Seven male human subjects of east-central Indian ethnicity (age group 20–55 years) were laid supine with the reflecting surface kept on the epigastric region of the abdominopelvic cavity. A black reflecting surface was used to detect the cardiac rhythm, as shown in Fig. 1. The seismic thumps on the body surface were detected by means of the deflection of the image of an object, and the observations were recorded using an open-source screen recorder, OBS Studio¹⁶ at 30 fps.

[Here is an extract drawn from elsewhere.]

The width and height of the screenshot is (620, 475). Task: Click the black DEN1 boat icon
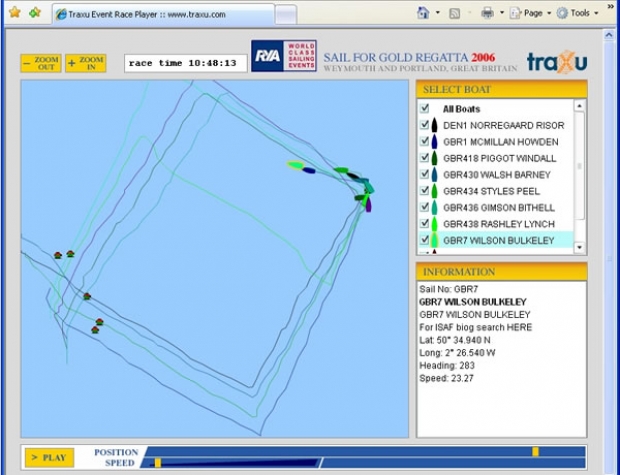(435, 126)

The employed light source can be a LED bulb or any sharply pointed object whose reflection can be tracked using a simple video recording device, such as a laptop/mobile camera, which acts as a photodetector in this work. The measurements were done in two conditions, with and without clothes on the abdominopelvic regions of the test subject. Video recordings were done using an open-source software program, OBS Studio at 30 fps. Each frame was extracted using another open-source software program, FFmpeg.¹⁷ The movement of the object in each frame was traced using an image processing software program, ImageJ,¹⁸ and the respective vertical coordinates were plotted against the passing time, thus generating a cardiograph, which can be further utilized for analysis of cardiac rhythms to ascertain the well-being of an individual.

The employed methodology and the reported protocol in this work (which is leadless and non-invasive and requires simple putting of the reflecting surface on the abdominopelvic cavity) are to measure the seismic vibrations experienced on the body surface due to the cardiac activities (therefore, can be considered as a variation of seismocardiography)¹⁹ and thus adhere to the guidelines as approved by the ethical committee of Northern Jutland (N-20120069). The measurements were recorded after obtaining informed consent of the seven test subjects. However, only Subject 01 consented for shirtless recording.

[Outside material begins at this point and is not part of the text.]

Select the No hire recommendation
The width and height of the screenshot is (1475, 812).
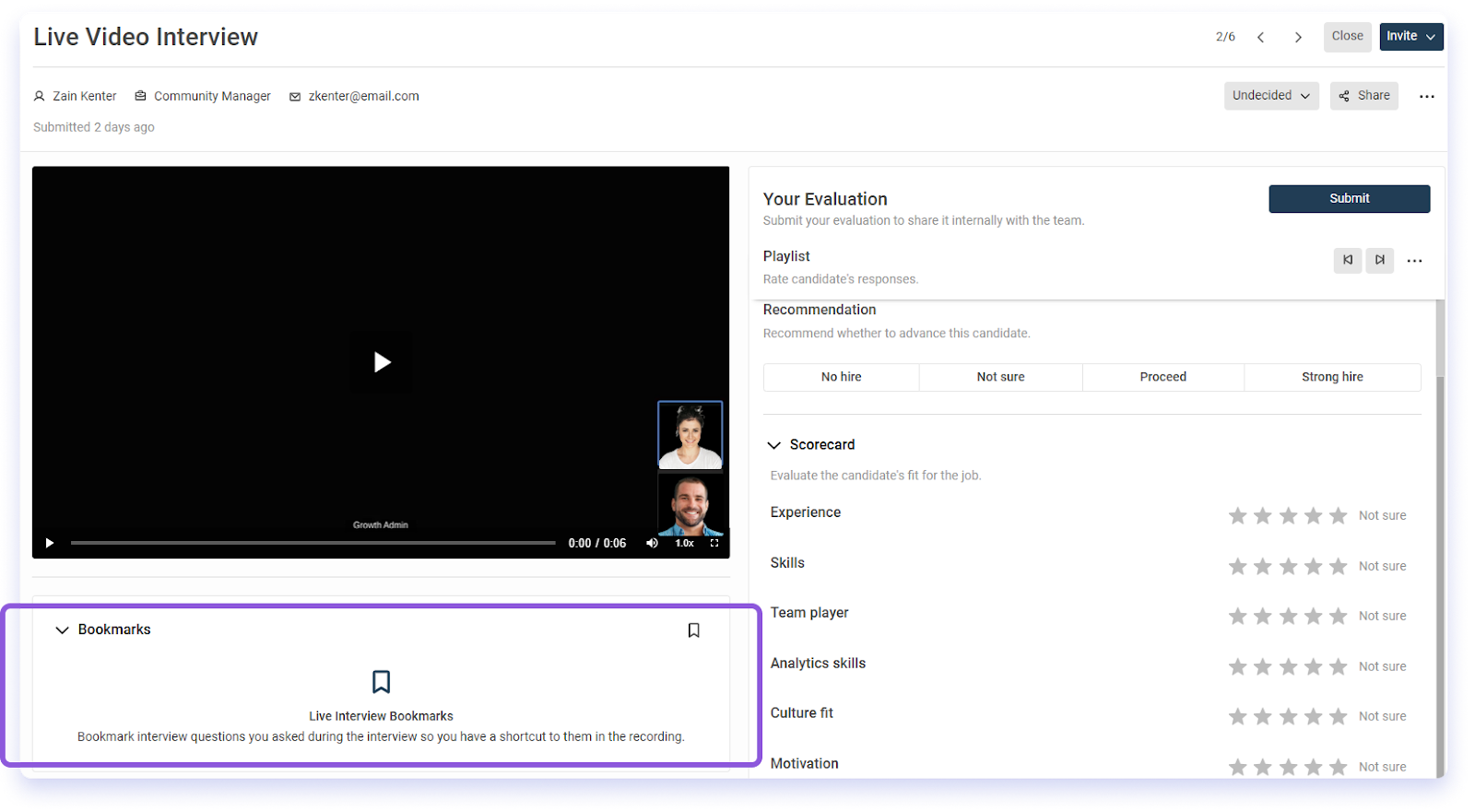841,377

Summarily, the reported reflectocardiography (RCG) protocol can be conducted by any person able to handle a simple recording device (such as a mobile phone camera) in any setting. The specification table, mentioning the requirements to perform RCG measurements, is given in Table I.

This work discusses a unique strategy to monitor the cardiac activities. The RCG protocol reported in this paper has an advantage over the prior discussed mechanical vibration monitoring techniques due to the use of an optical setup, thus bypassing the need to design and fabricate complicated MEMS devices using costly setups. The optical setup demonstrated in the present invention includes a fixed object whose reflection is continuously monitored using a camera, and the mechanical vibrations on the body surface are detected by the movement of the reflecting surface via the said camera. Due to the said movements of the reflecting surface, the image of the fixed object would also move, which would give us a video-graphic trend of the heartbeats of the subject. The movement of the reflection (image) of the fixed object is further analyzed by an image processing software program to get the image coordinates. These coordinates are then plotted against time to get a dynamic response of the cardiac activity for Subject 01, showing trends analogous to the ECG (as shown in Figs. 2 and 3).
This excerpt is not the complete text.